*EXERCISE BRIEF*
Please tally the lines in the records that include the word "accomplish" and answer with the bare number.

Pixel coordinate grounding data
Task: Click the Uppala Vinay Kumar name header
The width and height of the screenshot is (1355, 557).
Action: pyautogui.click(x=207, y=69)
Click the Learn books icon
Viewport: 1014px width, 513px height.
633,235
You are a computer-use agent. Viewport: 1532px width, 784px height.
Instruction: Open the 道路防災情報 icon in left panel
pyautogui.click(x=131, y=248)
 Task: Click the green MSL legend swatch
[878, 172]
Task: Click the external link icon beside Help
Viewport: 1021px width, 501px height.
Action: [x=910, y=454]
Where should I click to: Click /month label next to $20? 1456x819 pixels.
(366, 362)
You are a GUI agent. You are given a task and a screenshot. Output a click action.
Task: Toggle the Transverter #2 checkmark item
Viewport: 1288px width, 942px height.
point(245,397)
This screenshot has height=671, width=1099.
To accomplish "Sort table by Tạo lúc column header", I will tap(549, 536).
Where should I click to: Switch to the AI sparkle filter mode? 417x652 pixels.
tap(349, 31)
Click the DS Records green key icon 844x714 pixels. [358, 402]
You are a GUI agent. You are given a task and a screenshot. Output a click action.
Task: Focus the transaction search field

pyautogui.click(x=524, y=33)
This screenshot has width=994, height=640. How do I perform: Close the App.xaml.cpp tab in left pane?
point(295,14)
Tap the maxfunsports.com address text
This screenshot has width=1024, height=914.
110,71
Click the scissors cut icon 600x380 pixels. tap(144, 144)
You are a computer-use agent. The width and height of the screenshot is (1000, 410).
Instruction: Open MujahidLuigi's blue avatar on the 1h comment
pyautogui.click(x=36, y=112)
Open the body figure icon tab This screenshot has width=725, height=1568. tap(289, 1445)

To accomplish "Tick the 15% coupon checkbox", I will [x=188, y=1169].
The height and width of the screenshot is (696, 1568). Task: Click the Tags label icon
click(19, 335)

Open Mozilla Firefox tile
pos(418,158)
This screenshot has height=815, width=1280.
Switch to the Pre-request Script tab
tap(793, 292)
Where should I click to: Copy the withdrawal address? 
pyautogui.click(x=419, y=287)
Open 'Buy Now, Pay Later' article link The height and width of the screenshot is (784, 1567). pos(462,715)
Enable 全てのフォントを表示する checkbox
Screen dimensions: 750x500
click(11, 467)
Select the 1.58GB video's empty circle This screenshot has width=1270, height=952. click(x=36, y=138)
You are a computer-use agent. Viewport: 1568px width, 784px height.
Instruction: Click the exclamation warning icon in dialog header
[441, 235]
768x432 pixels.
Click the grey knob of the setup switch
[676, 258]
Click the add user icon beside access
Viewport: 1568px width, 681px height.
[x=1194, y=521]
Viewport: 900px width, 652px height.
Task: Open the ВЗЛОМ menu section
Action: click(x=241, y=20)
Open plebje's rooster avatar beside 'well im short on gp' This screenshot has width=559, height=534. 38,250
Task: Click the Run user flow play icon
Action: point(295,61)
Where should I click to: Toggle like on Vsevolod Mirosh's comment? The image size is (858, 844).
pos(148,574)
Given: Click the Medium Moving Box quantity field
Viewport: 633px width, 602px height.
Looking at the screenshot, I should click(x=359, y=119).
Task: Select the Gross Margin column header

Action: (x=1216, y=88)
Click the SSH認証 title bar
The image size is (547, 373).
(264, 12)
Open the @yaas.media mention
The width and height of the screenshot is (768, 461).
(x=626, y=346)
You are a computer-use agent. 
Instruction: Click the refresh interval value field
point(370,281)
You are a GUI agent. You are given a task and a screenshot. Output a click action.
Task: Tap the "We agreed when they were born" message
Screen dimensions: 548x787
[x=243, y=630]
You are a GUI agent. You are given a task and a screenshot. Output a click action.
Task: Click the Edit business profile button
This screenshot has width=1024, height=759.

*ANSWER*
2